> [Stored data]

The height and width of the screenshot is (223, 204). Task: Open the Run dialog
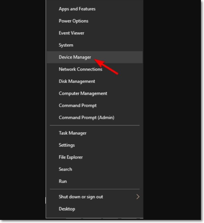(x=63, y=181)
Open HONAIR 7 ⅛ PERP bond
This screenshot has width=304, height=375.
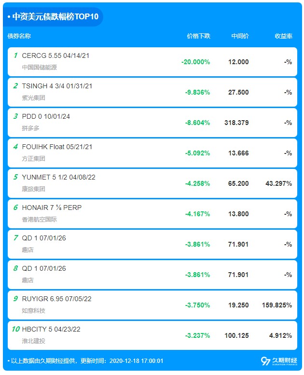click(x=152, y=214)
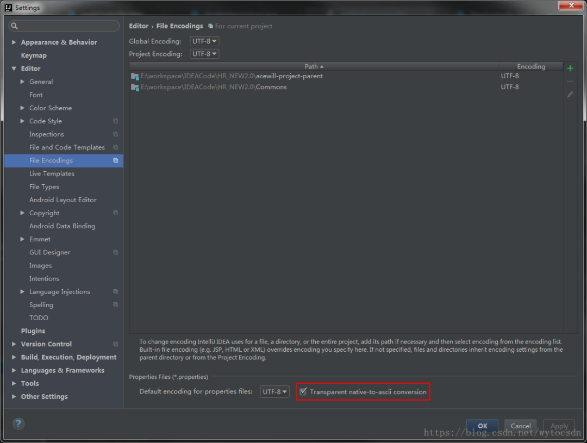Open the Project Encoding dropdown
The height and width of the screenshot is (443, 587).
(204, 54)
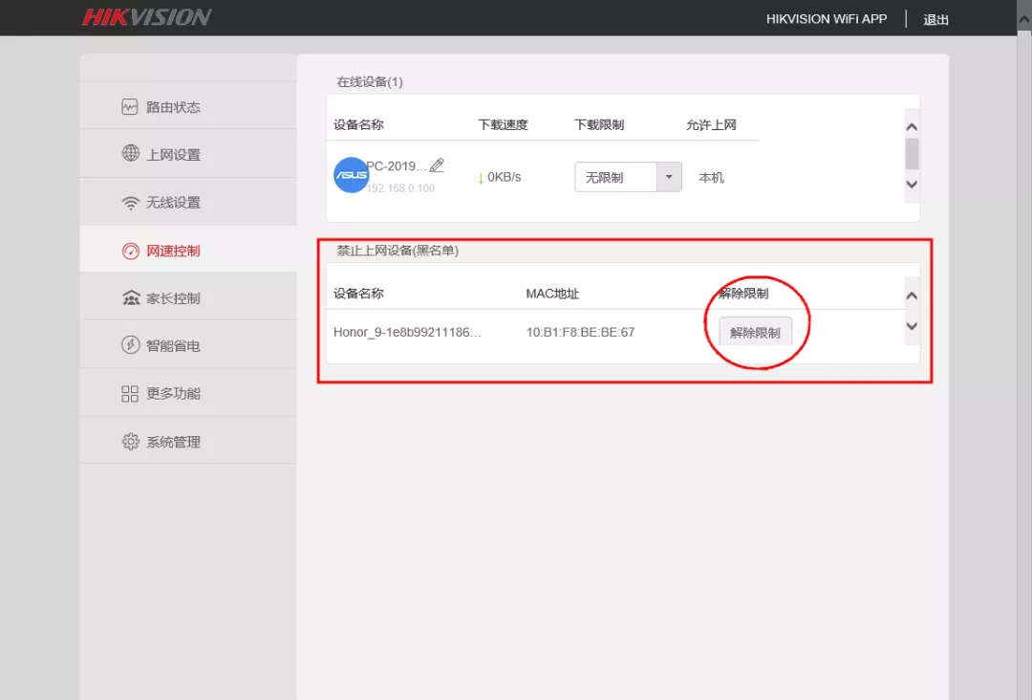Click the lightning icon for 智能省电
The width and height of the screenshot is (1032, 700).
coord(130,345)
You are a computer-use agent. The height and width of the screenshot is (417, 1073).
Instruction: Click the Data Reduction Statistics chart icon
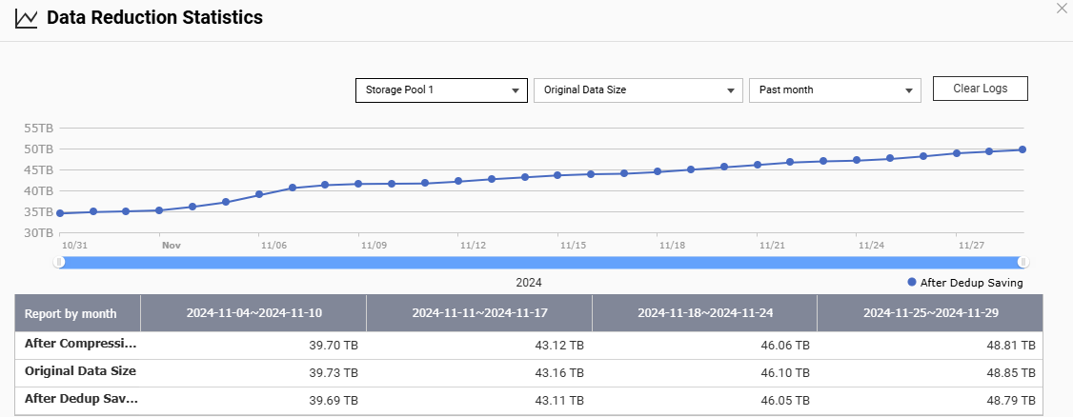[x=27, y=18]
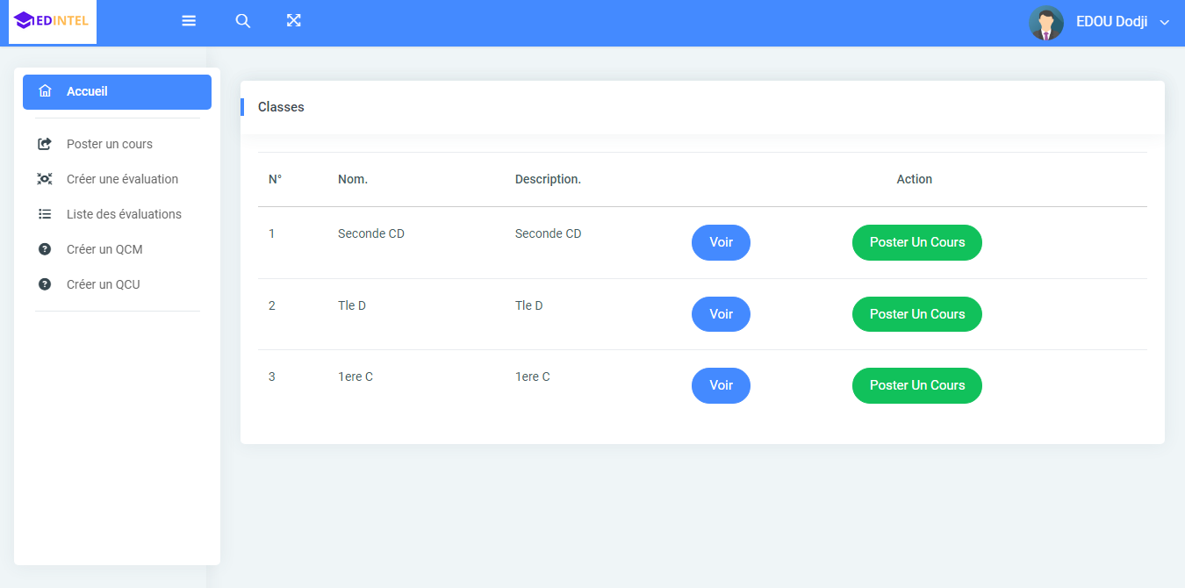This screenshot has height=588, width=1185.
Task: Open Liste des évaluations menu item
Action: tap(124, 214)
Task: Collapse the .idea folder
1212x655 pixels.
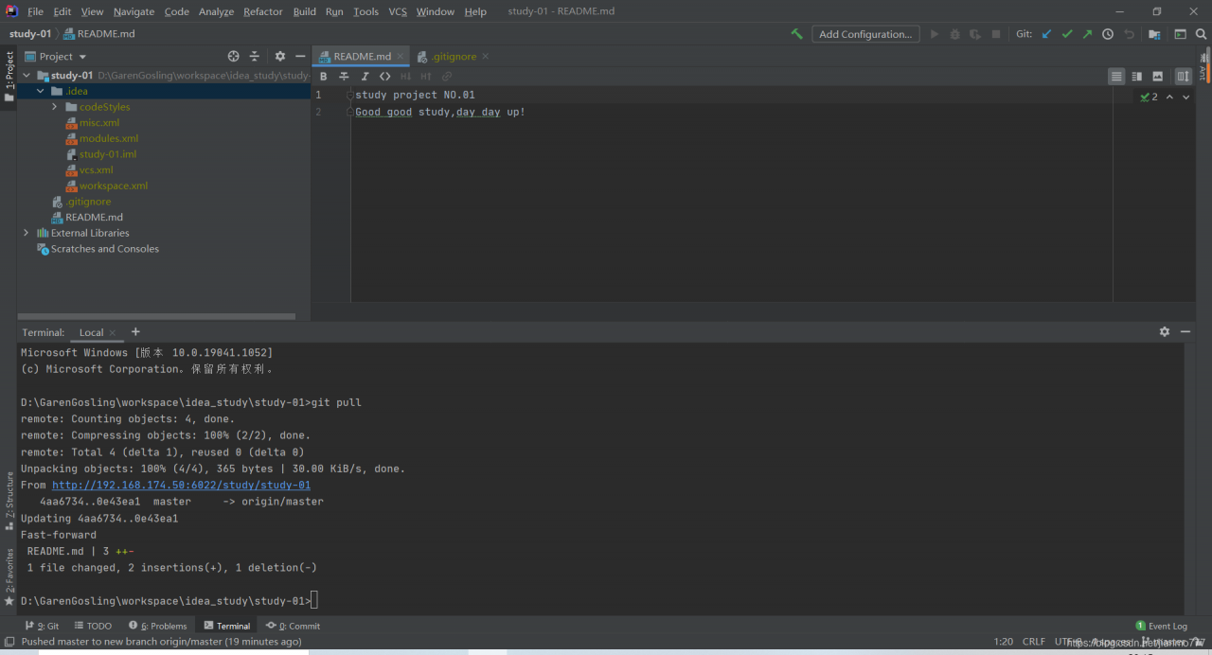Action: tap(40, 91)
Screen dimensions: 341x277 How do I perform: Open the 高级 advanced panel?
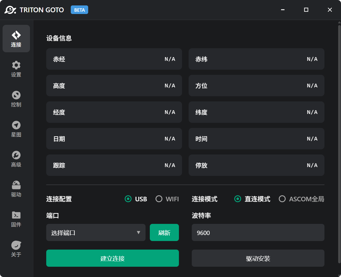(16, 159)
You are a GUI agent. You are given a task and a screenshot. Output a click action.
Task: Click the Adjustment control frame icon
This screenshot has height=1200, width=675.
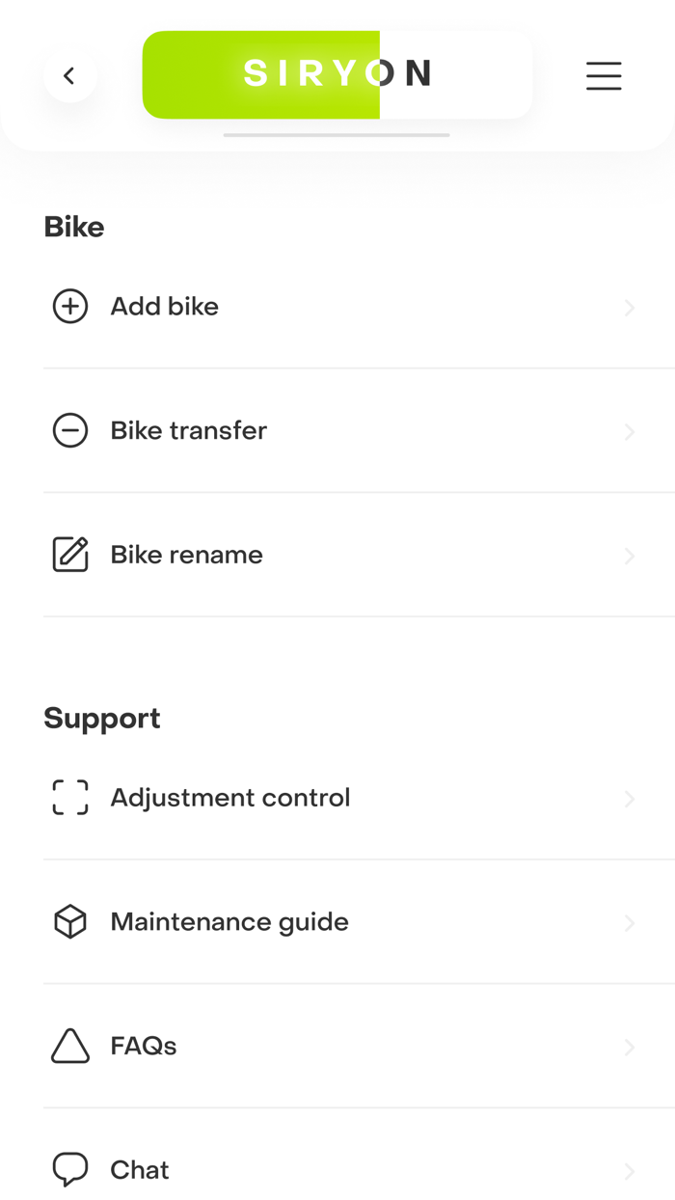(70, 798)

> [Aim of the exercise] The entries are to be reproduced exactly, excluding any pictures they contain.

> [Solution for this task]
The height and width of the screenshot is (223, 204). Task: Open the Run dialog
(x=63, y=181)
Open HONAIR 7 ⅛ PERP bond
This screenshot has width=304, height=375.
click(x=152, y=214)
Open the Project Encoding dropdown
The height and width of the screenshot is (443, 587).
(204, 54)
Click the lightning icon for 智能省电
The width and height of the screenshot is (1032, 700).
coord(130,345)
You are a computer-use agent. The height and width of the screenshot is (417, 1073).
Instruction: Click the Data Reduction Statistics chart icon
[x=27, y=18]
This screenshot has height=588, width=1185.
Task: Open Liste des évaluations menu item
Action: tap(124, 214)
Task: Collapse the .idea folder
1212x655 pixels.
Action: tap(40, 91)
Screen dimensions: 341x277 How do I perform: Open the 高级 advanced panel?
(16, 159)
You are a GUI agent. You are given a task and a screenshot. Output a click action.
Task: Click the Adjustment control frame icon
This screenshot has height=1200, width=675.
(70, 798)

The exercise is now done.